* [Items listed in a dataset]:
======

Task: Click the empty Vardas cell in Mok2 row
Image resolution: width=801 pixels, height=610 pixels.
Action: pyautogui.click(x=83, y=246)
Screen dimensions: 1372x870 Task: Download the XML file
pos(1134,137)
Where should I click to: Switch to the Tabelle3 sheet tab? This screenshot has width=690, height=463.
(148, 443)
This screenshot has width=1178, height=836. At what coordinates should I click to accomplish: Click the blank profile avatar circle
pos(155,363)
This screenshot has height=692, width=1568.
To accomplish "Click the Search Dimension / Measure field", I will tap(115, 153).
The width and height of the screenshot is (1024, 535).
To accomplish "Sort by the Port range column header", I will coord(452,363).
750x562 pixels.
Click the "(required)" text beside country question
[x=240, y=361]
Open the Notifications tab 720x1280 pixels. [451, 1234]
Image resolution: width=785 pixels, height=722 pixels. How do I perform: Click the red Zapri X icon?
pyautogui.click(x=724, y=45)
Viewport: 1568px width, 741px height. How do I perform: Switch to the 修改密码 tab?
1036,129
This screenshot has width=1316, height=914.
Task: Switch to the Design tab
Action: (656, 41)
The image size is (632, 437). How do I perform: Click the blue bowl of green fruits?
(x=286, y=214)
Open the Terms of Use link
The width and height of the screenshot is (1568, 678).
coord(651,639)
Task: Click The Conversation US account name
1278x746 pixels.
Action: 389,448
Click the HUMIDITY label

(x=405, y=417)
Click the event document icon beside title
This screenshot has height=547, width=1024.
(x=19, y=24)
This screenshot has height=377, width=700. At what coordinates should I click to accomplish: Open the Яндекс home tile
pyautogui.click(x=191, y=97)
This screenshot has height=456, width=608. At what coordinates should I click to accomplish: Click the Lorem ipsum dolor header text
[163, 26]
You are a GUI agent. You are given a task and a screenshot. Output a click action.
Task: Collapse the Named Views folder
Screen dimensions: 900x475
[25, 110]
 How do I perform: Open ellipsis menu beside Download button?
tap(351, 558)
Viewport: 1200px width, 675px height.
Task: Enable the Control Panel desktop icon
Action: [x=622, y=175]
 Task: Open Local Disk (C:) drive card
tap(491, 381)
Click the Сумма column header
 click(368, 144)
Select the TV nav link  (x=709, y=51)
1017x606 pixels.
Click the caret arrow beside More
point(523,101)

======

* [What to work on]: Wherever the word "link" turns up in the records above, copy the line that holds it.

* [Task answer]:
Open the Terms of Use link
Select the TV nav link  (x=709, y=51)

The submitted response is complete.